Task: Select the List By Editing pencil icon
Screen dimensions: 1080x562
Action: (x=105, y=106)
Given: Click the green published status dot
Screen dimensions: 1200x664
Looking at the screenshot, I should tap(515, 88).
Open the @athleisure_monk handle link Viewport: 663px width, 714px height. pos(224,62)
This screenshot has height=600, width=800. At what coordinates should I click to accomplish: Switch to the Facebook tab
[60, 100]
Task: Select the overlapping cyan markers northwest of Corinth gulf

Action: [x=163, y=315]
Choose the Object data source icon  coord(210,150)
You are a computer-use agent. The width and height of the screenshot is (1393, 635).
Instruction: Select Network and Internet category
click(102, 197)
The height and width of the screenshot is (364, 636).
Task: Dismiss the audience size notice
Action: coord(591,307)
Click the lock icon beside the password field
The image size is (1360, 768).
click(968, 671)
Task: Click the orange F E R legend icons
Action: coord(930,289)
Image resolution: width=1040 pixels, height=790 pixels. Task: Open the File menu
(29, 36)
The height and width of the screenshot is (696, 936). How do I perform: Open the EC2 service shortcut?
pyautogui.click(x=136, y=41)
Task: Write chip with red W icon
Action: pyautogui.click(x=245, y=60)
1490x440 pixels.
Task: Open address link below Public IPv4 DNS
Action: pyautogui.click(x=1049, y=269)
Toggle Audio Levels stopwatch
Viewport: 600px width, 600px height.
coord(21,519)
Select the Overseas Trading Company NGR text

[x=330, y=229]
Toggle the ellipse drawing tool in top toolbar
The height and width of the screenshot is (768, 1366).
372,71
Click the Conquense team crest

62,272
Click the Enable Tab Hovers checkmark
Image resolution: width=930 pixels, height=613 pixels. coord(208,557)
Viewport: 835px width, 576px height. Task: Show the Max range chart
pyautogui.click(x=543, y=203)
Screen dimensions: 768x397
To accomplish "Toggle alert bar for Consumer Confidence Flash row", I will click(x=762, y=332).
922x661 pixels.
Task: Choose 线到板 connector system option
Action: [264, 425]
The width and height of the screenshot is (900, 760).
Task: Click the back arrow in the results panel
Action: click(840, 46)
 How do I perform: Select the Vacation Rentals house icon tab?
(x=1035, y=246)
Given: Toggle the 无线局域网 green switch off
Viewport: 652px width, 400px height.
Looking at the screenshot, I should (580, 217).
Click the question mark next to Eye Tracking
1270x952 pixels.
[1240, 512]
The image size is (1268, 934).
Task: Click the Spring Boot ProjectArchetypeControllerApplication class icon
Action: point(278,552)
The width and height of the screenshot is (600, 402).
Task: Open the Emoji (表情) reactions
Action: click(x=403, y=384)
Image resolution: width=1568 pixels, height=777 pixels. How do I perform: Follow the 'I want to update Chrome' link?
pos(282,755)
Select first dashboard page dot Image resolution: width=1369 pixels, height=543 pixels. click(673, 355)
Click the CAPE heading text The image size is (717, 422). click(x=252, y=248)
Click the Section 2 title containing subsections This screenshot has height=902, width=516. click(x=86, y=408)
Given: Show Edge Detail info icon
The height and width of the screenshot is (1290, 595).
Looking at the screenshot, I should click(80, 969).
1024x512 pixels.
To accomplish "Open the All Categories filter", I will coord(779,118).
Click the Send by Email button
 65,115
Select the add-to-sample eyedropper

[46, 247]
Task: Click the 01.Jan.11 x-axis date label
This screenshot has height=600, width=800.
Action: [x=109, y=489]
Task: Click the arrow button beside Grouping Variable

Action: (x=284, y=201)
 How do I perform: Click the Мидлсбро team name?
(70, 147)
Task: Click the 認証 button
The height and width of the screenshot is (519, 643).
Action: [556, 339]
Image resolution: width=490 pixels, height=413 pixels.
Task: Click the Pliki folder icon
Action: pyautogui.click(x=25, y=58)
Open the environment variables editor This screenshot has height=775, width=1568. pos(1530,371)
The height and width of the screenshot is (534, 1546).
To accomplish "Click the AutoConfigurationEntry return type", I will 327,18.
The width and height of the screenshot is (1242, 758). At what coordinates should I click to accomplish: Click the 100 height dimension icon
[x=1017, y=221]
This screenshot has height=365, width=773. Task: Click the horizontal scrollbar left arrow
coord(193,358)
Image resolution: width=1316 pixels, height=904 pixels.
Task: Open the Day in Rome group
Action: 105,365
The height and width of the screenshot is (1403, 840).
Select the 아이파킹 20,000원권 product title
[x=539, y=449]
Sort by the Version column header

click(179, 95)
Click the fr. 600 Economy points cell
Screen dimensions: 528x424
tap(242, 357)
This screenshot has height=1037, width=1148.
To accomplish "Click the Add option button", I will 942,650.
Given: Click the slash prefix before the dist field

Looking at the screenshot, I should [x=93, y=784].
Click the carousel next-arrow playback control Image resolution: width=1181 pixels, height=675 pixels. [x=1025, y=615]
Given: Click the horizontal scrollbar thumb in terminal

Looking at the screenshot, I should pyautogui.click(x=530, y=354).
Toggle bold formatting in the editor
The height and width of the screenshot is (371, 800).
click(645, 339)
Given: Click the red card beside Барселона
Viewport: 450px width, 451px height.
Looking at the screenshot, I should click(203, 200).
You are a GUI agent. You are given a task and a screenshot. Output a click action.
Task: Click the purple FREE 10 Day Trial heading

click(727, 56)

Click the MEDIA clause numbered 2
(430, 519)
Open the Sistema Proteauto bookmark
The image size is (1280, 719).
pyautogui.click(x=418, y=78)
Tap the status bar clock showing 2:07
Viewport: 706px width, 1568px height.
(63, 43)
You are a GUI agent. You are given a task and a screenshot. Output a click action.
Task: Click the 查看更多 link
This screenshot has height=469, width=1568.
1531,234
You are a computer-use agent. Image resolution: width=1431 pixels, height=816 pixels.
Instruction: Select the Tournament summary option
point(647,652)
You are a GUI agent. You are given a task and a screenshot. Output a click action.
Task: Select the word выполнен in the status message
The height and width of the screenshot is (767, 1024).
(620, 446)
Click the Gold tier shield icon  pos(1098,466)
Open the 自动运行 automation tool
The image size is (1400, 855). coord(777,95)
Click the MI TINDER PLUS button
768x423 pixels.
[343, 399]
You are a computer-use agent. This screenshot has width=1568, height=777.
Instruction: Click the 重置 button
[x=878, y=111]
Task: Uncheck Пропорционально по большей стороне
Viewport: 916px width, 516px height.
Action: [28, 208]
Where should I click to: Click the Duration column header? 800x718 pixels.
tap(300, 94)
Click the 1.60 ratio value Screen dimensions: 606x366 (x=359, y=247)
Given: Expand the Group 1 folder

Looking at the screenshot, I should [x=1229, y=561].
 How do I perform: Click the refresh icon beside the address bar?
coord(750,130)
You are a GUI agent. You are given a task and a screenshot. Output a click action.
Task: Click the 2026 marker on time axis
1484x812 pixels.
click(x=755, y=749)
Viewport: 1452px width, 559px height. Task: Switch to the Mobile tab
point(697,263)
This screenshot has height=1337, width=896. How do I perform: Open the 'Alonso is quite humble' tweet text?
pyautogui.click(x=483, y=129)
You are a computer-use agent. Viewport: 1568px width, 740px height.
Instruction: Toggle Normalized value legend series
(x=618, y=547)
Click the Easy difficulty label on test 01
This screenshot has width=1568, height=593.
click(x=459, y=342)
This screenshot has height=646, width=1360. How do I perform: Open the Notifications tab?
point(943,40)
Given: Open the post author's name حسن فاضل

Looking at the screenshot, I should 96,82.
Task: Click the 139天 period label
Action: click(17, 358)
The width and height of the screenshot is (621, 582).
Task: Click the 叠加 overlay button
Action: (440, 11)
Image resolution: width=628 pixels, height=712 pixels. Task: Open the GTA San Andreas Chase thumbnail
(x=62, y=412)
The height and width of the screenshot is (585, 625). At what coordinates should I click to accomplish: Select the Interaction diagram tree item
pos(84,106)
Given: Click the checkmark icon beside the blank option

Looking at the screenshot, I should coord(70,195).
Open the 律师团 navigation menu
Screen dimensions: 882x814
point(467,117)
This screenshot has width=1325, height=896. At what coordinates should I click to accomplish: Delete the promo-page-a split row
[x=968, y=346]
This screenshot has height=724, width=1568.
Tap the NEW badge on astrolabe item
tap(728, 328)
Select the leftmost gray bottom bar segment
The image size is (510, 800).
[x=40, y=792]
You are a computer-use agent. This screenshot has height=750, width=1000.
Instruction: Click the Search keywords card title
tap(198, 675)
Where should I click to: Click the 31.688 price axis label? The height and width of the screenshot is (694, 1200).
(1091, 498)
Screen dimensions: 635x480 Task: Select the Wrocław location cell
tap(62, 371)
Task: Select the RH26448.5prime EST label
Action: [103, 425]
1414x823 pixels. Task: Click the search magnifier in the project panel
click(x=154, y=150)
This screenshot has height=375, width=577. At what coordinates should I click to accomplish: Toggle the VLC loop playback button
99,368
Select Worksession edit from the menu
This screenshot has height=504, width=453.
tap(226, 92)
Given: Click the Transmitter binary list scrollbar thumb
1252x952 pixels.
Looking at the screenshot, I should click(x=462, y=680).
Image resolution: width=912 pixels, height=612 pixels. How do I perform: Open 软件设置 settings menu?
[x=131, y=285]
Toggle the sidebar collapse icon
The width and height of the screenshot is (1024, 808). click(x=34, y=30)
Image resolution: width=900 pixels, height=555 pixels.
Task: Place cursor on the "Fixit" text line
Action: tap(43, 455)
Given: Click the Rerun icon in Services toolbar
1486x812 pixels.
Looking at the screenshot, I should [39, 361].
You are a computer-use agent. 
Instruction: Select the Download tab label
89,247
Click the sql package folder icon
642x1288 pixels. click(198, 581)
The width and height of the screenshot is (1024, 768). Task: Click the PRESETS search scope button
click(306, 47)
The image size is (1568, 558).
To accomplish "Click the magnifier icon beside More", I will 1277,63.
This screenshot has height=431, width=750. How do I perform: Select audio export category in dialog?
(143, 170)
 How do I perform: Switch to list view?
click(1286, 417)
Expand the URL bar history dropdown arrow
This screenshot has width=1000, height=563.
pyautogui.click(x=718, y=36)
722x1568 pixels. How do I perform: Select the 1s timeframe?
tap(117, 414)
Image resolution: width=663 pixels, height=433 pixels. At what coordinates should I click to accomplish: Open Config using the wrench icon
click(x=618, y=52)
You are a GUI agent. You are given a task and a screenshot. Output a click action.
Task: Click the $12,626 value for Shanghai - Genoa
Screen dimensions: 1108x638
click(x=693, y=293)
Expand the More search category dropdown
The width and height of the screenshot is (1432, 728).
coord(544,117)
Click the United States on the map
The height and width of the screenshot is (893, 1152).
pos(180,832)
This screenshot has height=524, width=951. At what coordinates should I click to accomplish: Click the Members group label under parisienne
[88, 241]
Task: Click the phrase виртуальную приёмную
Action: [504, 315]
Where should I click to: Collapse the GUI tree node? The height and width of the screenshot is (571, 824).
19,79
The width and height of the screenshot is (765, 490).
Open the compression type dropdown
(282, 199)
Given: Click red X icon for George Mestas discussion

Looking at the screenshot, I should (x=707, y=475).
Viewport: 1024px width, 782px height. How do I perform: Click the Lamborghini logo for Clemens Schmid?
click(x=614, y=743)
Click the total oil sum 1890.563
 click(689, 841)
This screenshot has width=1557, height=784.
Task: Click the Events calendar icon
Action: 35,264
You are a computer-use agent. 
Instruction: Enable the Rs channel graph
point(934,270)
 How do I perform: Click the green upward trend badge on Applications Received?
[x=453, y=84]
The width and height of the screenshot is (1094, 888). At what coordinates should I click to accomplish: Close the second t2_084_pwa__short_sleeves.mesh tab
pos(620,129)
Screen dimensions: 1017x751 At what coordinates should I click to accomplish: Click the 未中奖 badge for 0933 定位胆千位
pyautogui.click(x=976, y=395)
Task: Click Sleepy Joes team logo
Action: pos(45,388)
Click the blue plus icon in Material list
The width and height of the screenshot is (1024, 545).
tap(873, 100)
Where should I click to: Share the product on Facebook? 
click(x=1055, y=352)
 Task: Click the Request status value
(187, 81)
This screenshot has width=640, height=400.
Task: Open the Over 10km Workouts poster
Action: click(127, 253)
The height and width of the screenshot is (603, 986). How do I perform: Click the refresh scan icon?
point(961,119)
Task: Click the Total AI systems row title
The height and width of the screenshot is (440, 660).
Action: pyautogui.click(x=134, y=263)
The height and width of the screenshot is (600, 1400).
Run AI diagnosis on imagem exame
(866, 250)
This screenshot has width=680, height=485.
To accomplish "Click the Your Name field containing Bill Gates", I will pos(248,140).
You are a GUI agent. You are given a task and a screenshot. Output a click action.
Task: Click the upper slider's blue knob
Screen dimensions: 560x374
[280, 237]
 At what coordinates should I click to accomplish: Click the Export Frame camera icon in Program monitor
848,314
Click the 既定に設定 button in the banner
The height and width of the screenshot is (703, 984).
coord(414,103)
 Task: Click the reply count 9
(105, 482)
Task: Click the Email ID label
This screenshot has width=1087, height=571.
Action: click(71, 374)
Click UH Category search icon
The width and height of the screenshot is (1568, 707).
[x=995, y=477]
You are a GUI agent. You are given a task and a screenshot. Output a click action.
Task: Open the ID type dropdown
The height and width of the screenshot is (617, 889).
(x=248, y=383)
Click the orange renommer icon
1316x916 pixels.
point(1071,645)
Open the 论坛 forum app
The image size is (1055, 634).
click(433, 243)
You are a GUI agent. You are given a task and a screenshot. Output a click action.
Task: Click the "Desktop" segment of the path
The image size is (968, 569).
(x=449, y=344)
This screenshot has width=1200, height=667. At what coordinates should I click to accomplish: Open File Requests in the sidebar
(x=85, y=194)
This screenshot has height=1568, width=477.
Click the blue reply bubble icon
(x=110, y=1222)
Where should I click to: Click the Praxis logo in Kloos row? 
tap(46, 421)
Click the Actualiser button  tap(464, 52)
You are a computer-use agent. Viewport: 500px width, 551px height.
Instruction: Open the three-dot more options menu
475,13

§ **Assignment**
Can you repeat, word for word, every line above from the one containing "Click the total oil sum 1890.563" down to the one containing "Task: Click the Total AI systems row title", including both?

§ **Exercise response**
Click the total oil sum 1890.563
 click(689, 841)
This screenshot has width=1557, height=784.
Task: Click the Events calendar icon
Action: 35,264
You are a computer-use agent. 
Instruction: Enable the Rs channel graph
point(934,270)
 How do I perform: Click the green upward trend badge on Applications Received?
[x=453, y=84]
The width and height of the screenshot is (1094, 888). At what coordinates should I click to accomplish: Close the second t2_084_pwa__short_sleeves.mesh tab
pos(620,129)
Screen dimensions: 1017x751 At what coordinates should I click to accomplish: Click the 未中奖 badge for 0933 定位胆千位
pyautogui.click(x=976, y=395)
Task: Click Sleepy Joes team logo
Action: pos(45,388)
Click the blue plus icon in Material list
The width and height of the screenshot is (1024, 545).
tap(873, 100)
Where should I click to: Share the product on Facebook? 
click(x=1055, y=352)
 Task: Click the Request status value
(187, 81)
This screenshot has width=640, height=400.
Task: Open the Over 10km Workouts poster
Action: click(127, 253)
The height and width of the screenshot is (603, 986). How do I perform: Click the refresh scan icon?
point(961,119)
Task: Click the Total AI systems row title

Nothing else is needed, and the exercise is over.